Apart from all the Makunga stuff, I really like Zuba and her relationship with Alex. They do the usual things when a parent needs to learn that their child’s unique gifts are useful, but I don’t mind. It’s not too much trouble, and everyone apologizes before they get tired of it. I love the first scene of the movie where Zuba tries to teach Alex how to fight. It’s really heartbreaking when little Alex (who is very cute) is lost. I don’t care about the romance between Melman and Gloria. There are some good jokes in there, and I like the scene where Melman lists the things he likes about her that Moto Moto couldn’t do. But overall, they’re not as compelling as these two. I think it could have been better, but I also think it doesn’t detract too much from the film.

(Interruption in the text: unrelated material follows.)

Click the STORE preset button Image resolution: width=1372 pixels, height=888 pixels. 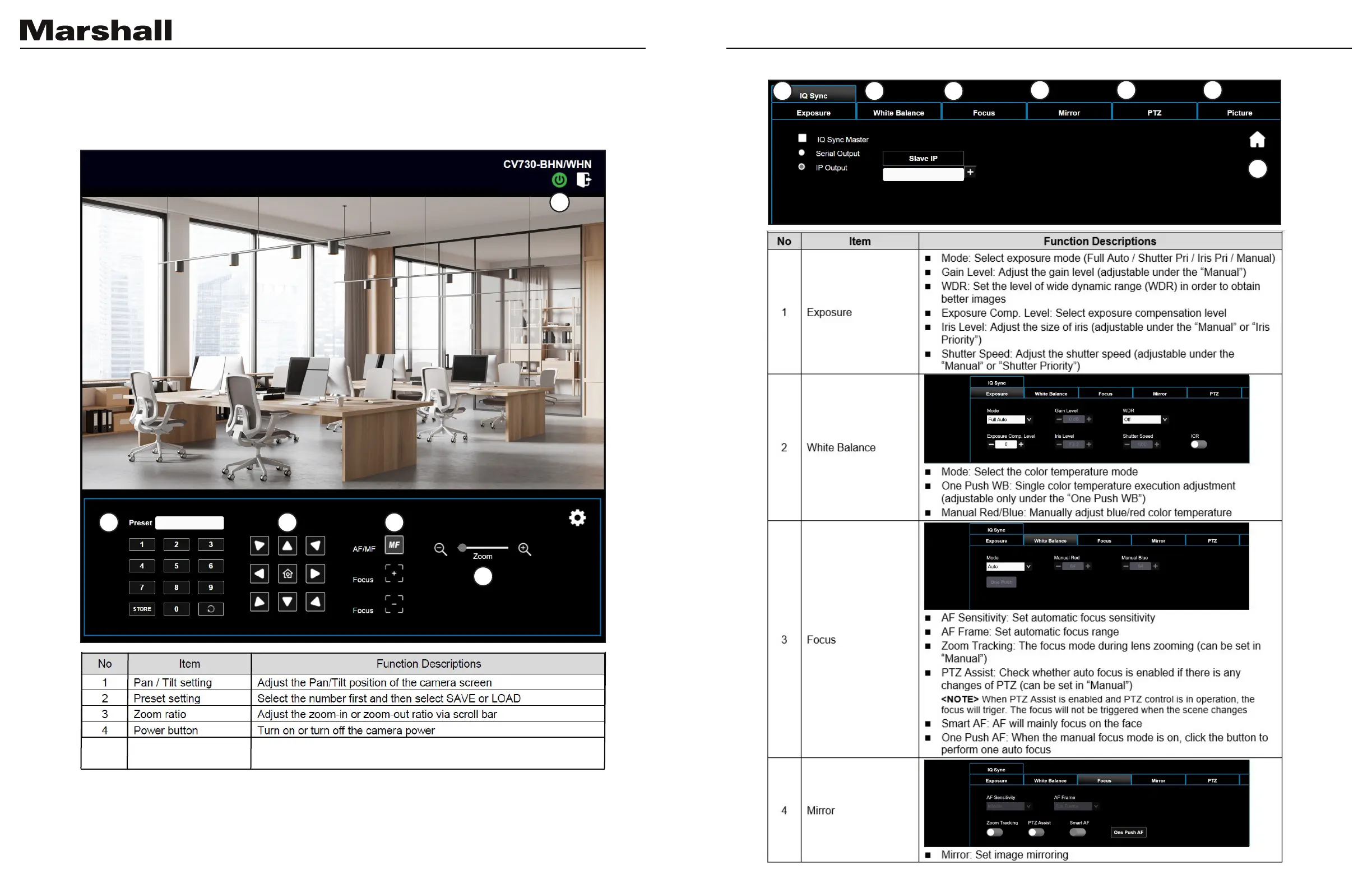142,609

I love Marty’s identity crisis, especially as it tests his friendship with Alex. Anyway, I don’t really like Melman’s giraffe story. Occasionally it’s fun and that’s about it, but it doesn’t last long, so I don’t mind. Some jokes that were reused in the first film were missing in my opinion. The old lady is not as funny as the writers think she is, and the montage after the opening with Zuba and baby Alex is unnecessary. It’s just a montage of memorable scenes from the first film, reminding the viewer how we got here. As I said before, Madagascar is a very simple movie with a simple story. Nevertheless: Anyone who sees Madagascar 2 probably knows the plot of the first film well enough to follow it. It may be a detail, and frankly I hate lists anyway, with a few exceptions. Maybe the kids and their parents really needed to be reminded of the first movie to make it easier for them.

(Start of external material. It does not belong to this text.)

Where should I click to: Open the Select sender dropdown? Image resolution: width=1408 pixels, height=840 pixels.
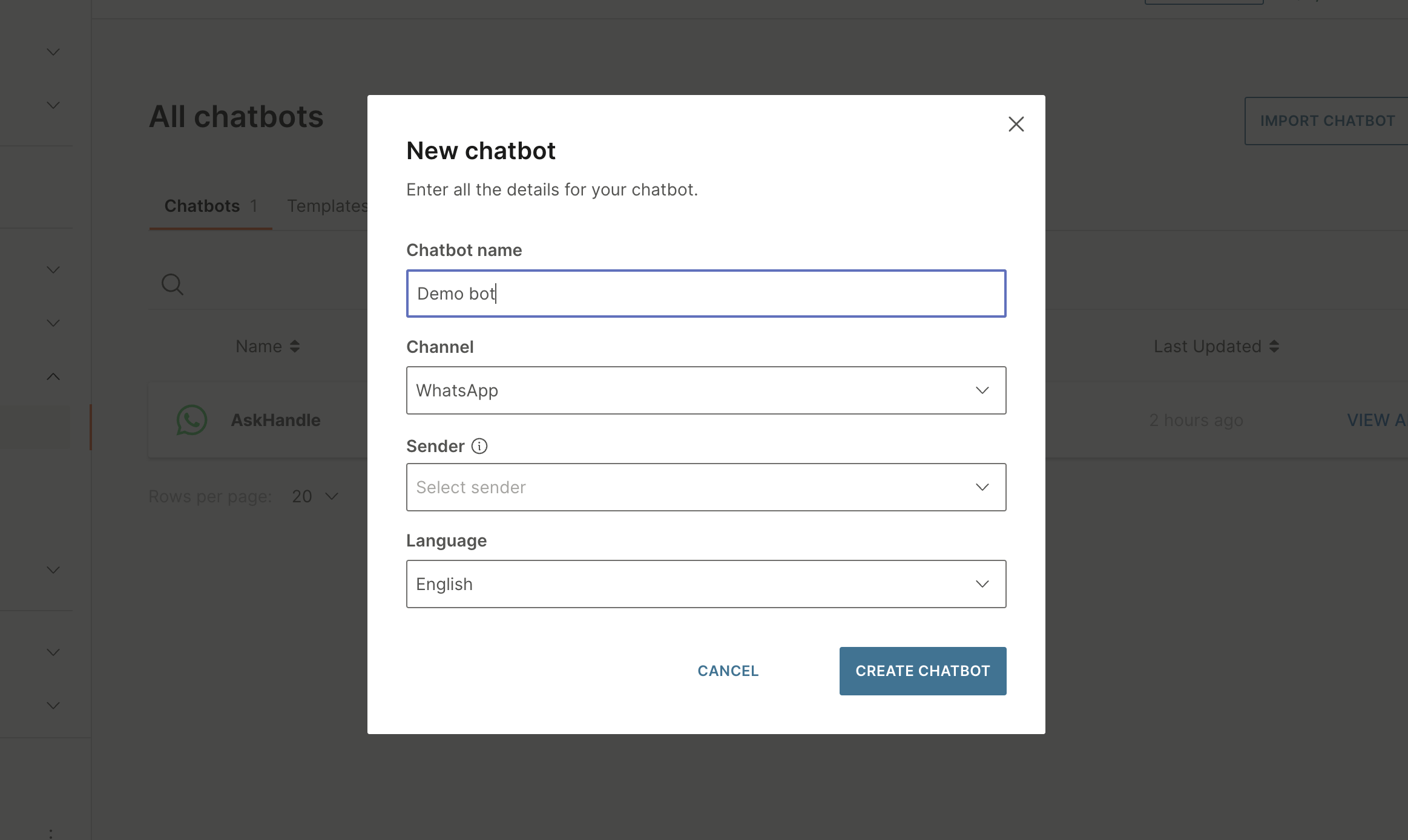[706, 487]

The music is composed by Hans Zimmer and Gator Pereira, and it’s pretty awesome. The main theme of Madagascar fits the new setting of the story, and overall the film is just great. The entertainment is also in good shape and has improved as much as can be expected in three years. The fur of the animals is beautiful, and I still love the wacky drawing style.

Overall, I think Madagascar 2 is about as good as the first part, if not a little less so. It’s not as fun and fast-paced as Madagascar, but it makes up for it by going deeper into the characters and exploring Alex’s past. Madagascar 2 is no masterpiece, but it’s not as good as The Lion King, and I like it better now than when I first saw it.

Location – 7
Action – 8
Music/Sound – 10
Control/Assembly – 7
Animation – 10

8.4

Good

Overall, I think Madagascar 2 is about as good as the first part, if not a little less so. It’s not as fun and fast-paced as Madagascar, but it makes up for it by going deeper into the characters and exploring Alex’s past.